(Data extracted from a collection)
□ □ □ □ □
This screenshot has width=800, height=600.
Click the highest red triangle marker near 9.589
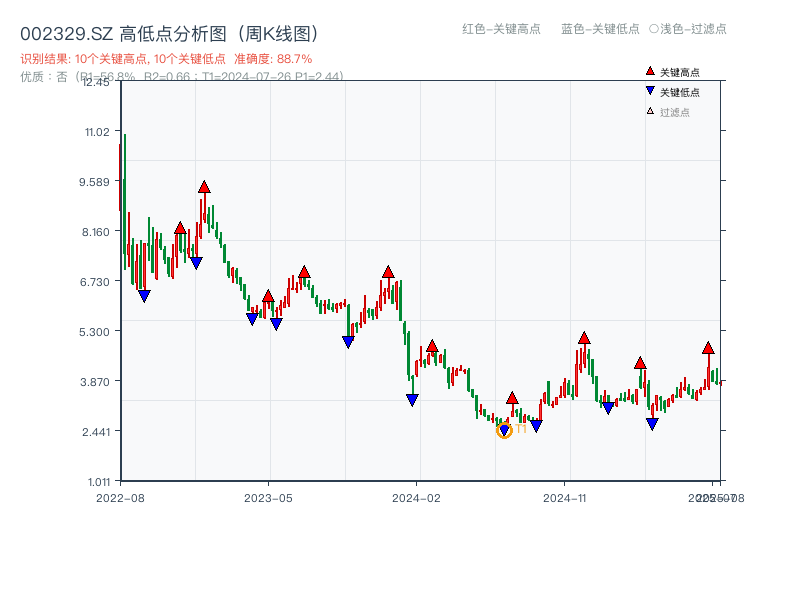point(206,185)
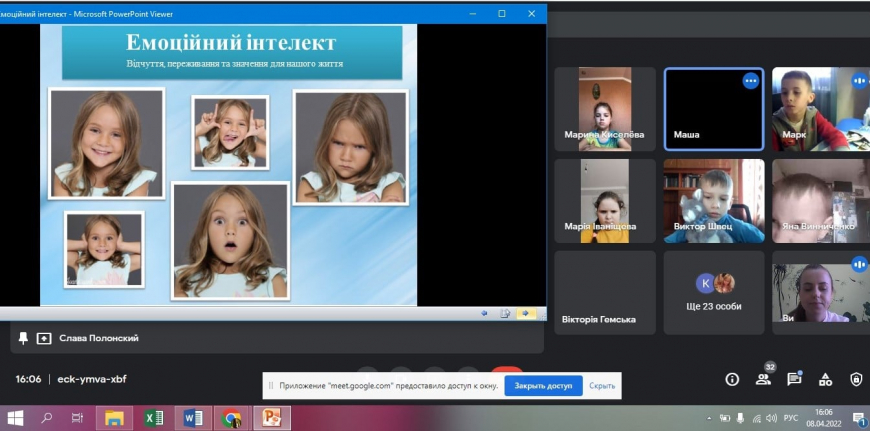Click the Windows Start button
The image size is (870, 431).
(x=15, y=418)
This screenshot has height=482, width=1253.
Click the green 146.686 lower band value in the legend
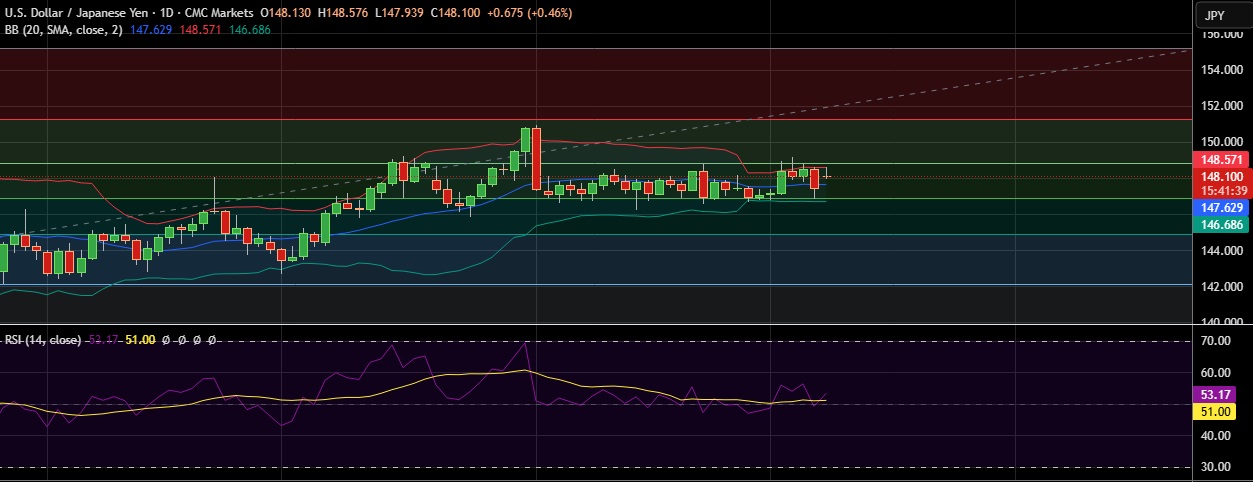[249, 30]
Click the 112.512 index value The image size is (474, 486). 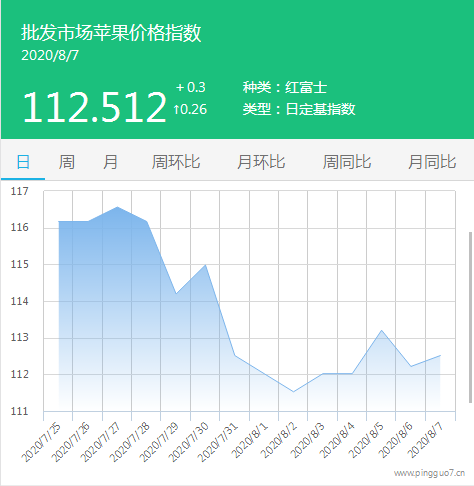pyautogui.click(x=94, y=107)
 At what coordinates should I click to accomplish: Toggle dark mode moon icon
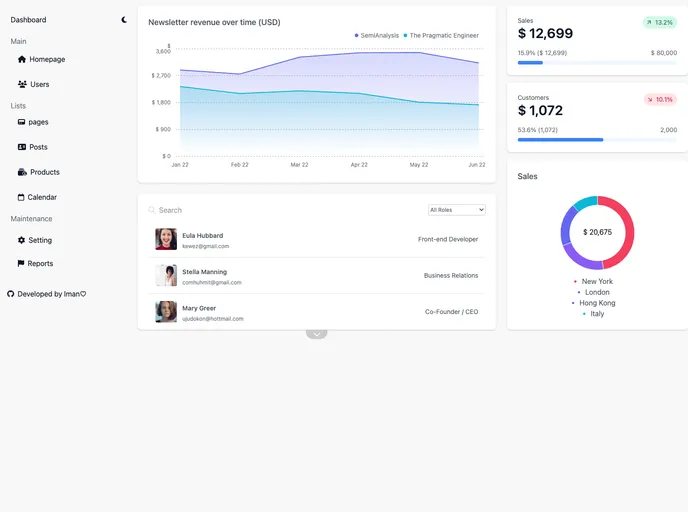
□ □ □ □ □
Tally up the lines holding the word "This" in the data above, and answer with that figure only.

→ Response area
2